This post is part of a larger online project that shares the positive and non-violent actions of Indigenous people
in different regions who have focused on
overcoming the negative effects of colonization. The interviewees speak
about the issues they were focused on, the approaches they took,
tools/strategies they used, and they provide some insights about what
they learned throughout the process.
Specific situations may differ, but community members in one region or
country may find that there is something to be gained from reading
the first-hand experiences of people in other Indigenous communities. People who
have initiated some positive change in their own life, their family or
their communities may have something to share with people in
other Indigenous communities who are coming up against a similar challenge.
The interviews are not heavily edited, and this resource is intended to reflect the experiences and opinions of the interviewees as faithfully as possible. The experiences and opinions of interviewees belong to them.
If you have an experience that fits within this project, please email me at info@thelawofpeace.org to set up an interview.
INTERVIEW WITH PAULINE SACKANEY
Name of Interviewee: Pauline Sackaney
Community : Moosonee, Population 2500-3000 , 90%
Indigenous
Geographic Region/Location: James Bay Coastal Region, Northern Ontario,
Canada
Role in Community: Courtworker,
Moosonee Native Friendship Centre, works with Indigenous youth, families
in Court
Age: 49
Age: 49
Consent provided.
Q: This project is a way for people to see how other people have
overcome challenges to improve things in their lives or communities. Can you describe for me something you have done
that improved your life, or your community’s life, or a project you did that
might be interesting for people to hear about?
A: Okay well I think
it started when I was twelve. My sister
and I decided to get in trouble because we were trying to get away from an
abusive home, an alcoholic home. So we had heard friends say that if they got
into trouble they would be sent away. My sister was only one year older. We figured that if we got so many charges then
we would be sent away. So we did. We
ended up going to a place called Cecile Facer - a secure custody facility. We
were both in there and then when were done we didn’t want to leave, but they
said our time was done and we would have to leave! They said that we were the
only ones there that didn’t want to leave because everyone else was crying to
get home. So we asked to be transferred to a group home then because they told
us there was a Native girls’ group home in Sudbury, so we transferred there. Then my sister went on to move to Sault Ste.
Marie. We were split up.
Q: How old were you
then?
A: Twelve turning
thirteen. I stayed in Sudbury for three
years. I stayed in a group home and then
a few foster homes. In one of the foster
homes I met Loretta Okimaw who was my mentor and who was the courtworker at the
Sudbury court. I got to pick up a lot of
stuff from her. I was also in
Residential School so that is part of my whole story too. I went to foster homes, high school in
Sudbury and then I moved back when I was sixteen - actually my sister came to
get me, the one who left. After that I
met my husband.
Q: Back in Moosonee?
Yes, at this point I was 16.
I was able to leave when I was 16 so …So I went back home and I stayed
with my husband and we too had children at a young age. I had my son when I was 17 going on 18 and we
were drinking and stuff like that.

Tasks to perform:
[A] In the Pauline Sackaney interview, who was the Sudbury mentor from the foster home?
[B] According to the Pauline Sackaney interview, why did the two sisters deliberately get into trouble at age twelve?
[C] Write the next part of the Pauline Sackaney interview.
The rows are not needed for any of this.

Supplied information:
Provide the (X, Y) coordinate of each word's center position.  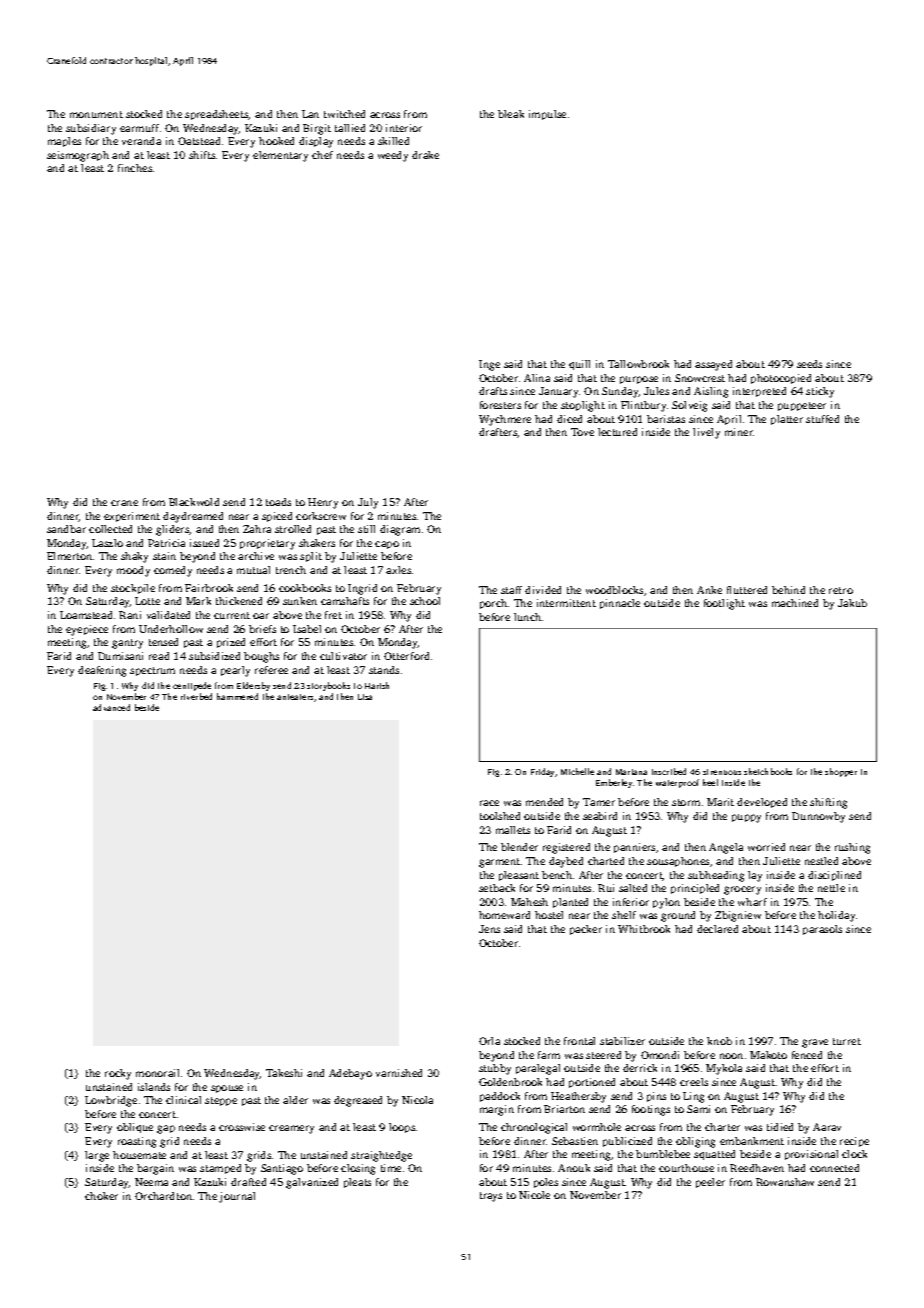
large (97, 1156)
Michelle (577, 771)
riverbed (196, 696)
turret (847, 1041)
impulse (547, 115)
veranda (141, 141)
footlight (724, 604)
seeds (809, 364)
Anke (709, 590)
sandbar (66, 529)
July (368, 503)
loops (402, 1128)
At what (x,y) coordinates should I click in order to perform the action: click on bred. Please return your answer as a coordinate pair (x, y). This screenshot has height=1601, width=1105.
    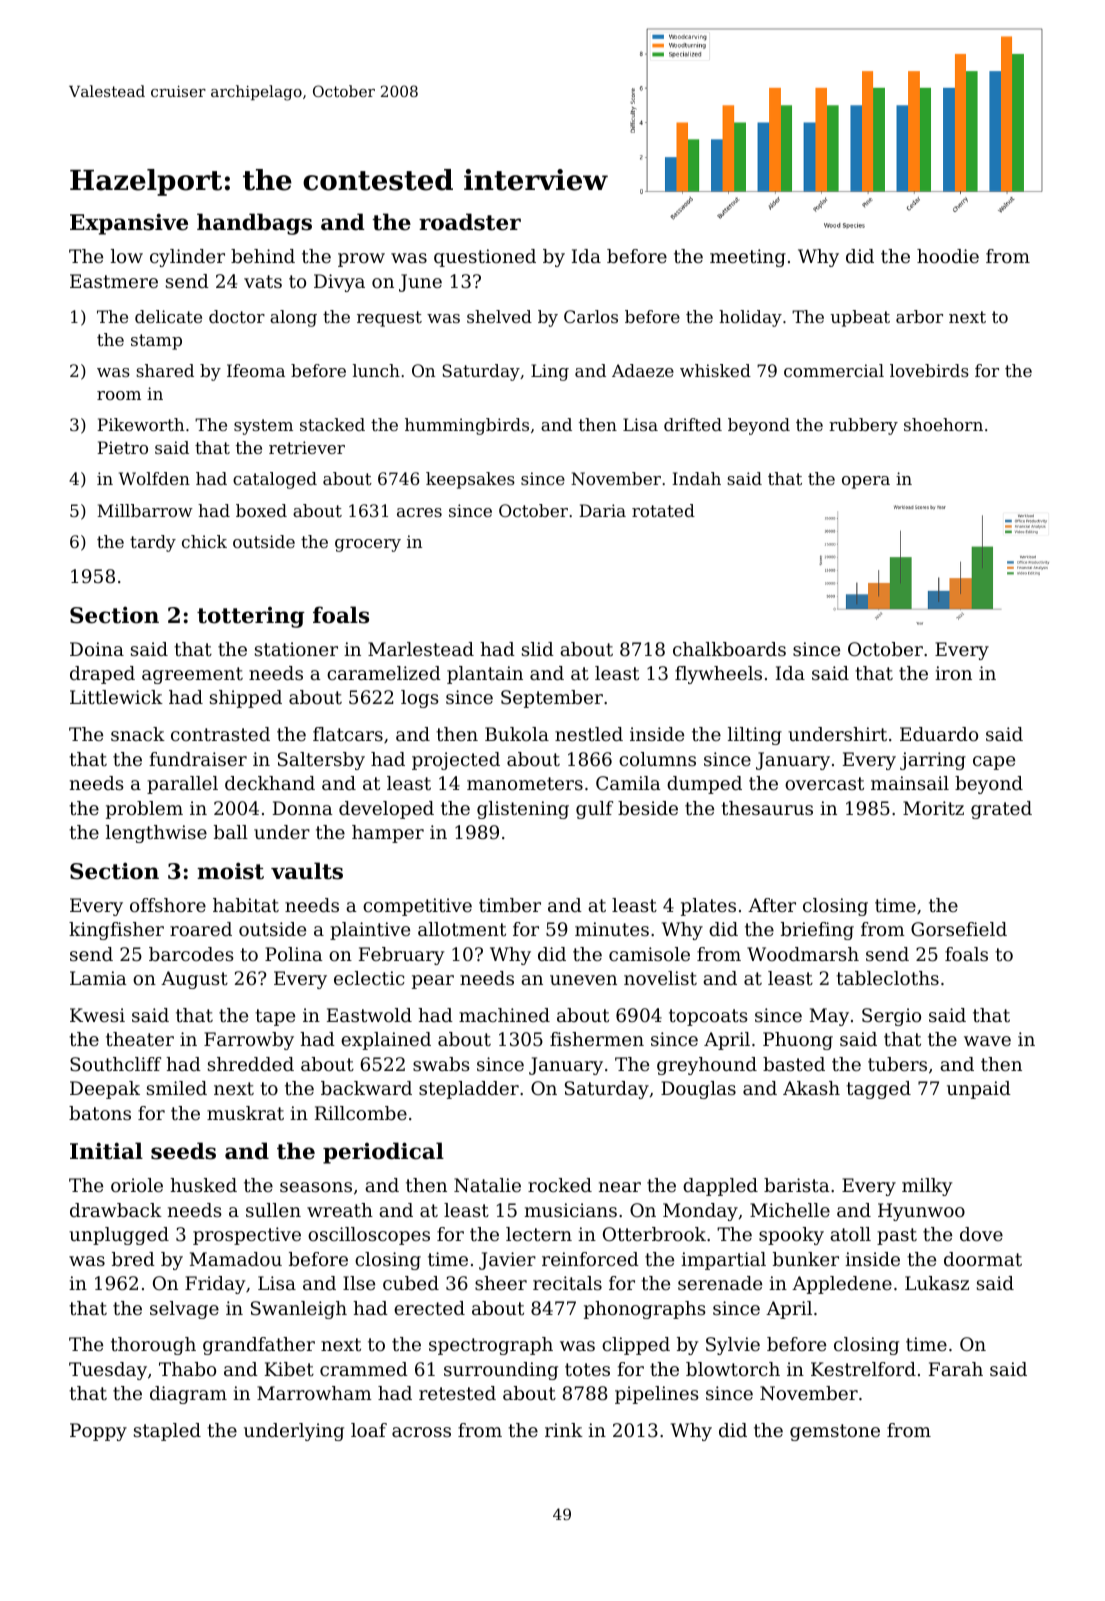
    Looking at the image, I should click on (133, 1259).
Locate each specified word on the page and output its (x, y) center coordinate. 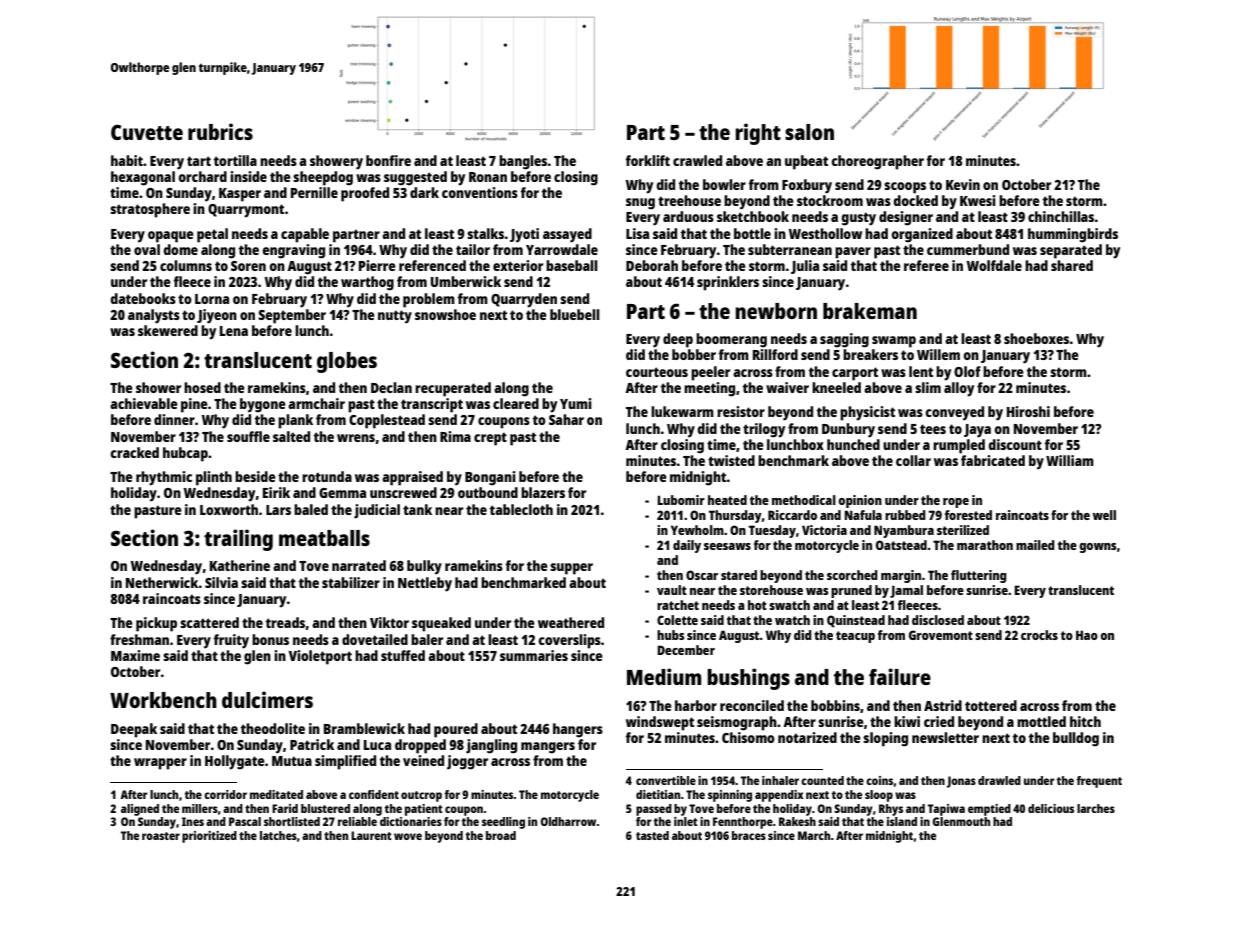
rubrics (220, 131)
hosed (202, 387)
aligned (140, 810)
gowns (1098, 548)
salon (809, 132)
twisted (731, 460)
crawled (697, 160)
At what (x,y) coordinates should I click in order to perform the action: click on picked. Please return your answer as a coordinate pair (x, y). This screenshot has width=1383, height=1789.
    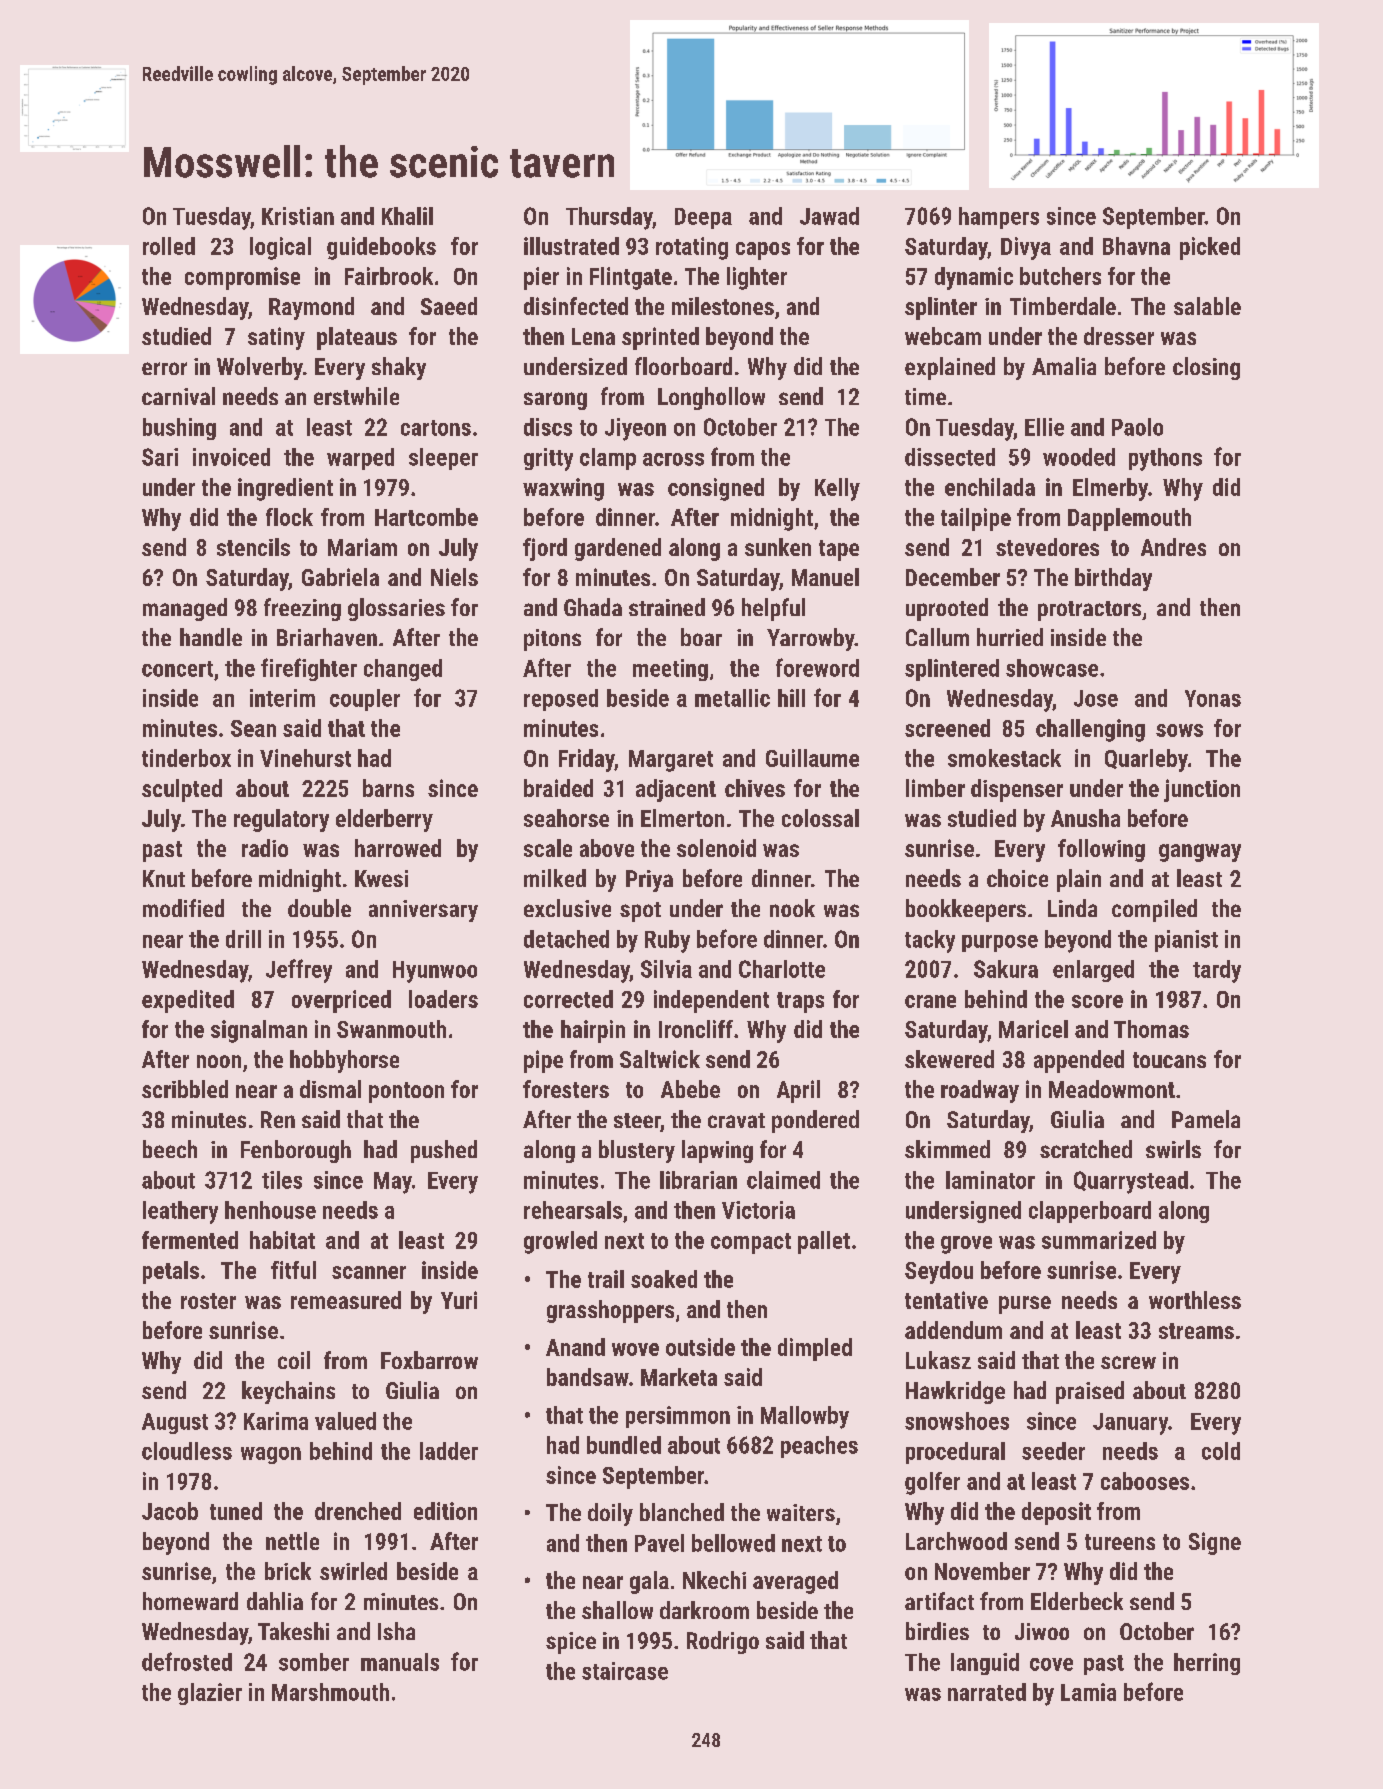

Responses to the exercise:
[A] Loretta Okimaw, the courtworker at the Sudbury court.

[B] They were trying to escape an abusive, alcoholic home. Friends had said that getting into trouble would get them sent away, so they figured that enough charges would lead to their removal.

[C]
However, we didn’t drink when he (our child) was in the home. My mom looked after him at her house. We were starting to get into the same
problems our parents used to have, you know…start to ….it was abusive at first,
and then he changed pretty quick because I was going to leave. Everything turned around after that, when I
was going to leave. Well I did leave a few times. But then I went back and nothing ever
happened again, but we continued to drink! So then we had our second son 9
years later and we were still, still drinking….A few years after that there was
a job posting in a newspaper, in Wawatay (newspaper), looking for Victim
Witness Advocacy Worker for Thunder Bay for NAN Legal. My husband brought the newspaper home because
he was working at the airport at the time.
And he says, “Why don’t you apply for this?” and I said, “Would you really
move to Thunder Bay??” And he said, “Yeah Of course I would!!” So I said, “Okay I’ll try it just for a joke”…y’know,
like I would just try it out, and sure enough I got it. So we had to move in 2 weeks. I was working at probation and parole at the
time in Moosonee for the adult program. So I got the job and we moved, and we
stayed in Thunder Bay for 2 years and I got to travel with the court. That was the time I met Rupert Ross who is a
Crown attorney who wrote a few books with regards to our native people. So I got to work with him. And I got to work on some special files which
I won’t mention, but they were high profile.
That was the first time I ever did so it was really interesting and gave
me a lot of insight.
Oh, and before we moved to Thunder Bay, we both decided….I said I am going to be doing a lot of flying
and we can’t be consuming like, we can’t be drinking y’know…so we decided to quit drinking and quit smoking. And we did, the both of us! I said I can’t do
it alone. It will only work if we do it together. So we did!! And we have been sober since. So
I am proud to say that was in 2000-2001 so we have been smoke-free and alcohol-free
and we have three grandchildren. But
what I got from this experience and my past, being in residential school and
going through everything that I did go through in my life, it has brought a lot
of learning. I always say I grew up when
I was eight years old - really early. Really at a young age, because I was
already watching children, watching siblings, and the neighbourhood kids who we
used to babysit.
Q: You were a caregiver…
Yeah! Right from early.
I always said I was going to be a teacher of some sort. Not meaning I
was ever going to get an education to be a teacher, however I do have my social
work…
Q: But you have a teaching role!
Yeah. The part I love
the most is the advocacy work. That’s
what I do and I am good at it. I had to battle for a lot of stuff in my life. I
figure that maybe someone isn’t as strong as I am, and I could help them in
some way, shape or form. I always say,
if I can help one person, I am happy. So
that’s where I am. I was on the Native
Legal Services Board for over 12 years for sure. I am presently a town councilor for our
area. So this is my first term…it’s a
four year term. I am really enjoying it.
I think I have accomplished a lot in my time from my experience.
Q: That’s an amazing story! Coming from such a young age and
moving forward to be such a productive member of society!
And I didn’t go back!
I left home at 12. And here I am at almost 50.
Q: And you are putting so much into the community and helping
kids who may face similar things..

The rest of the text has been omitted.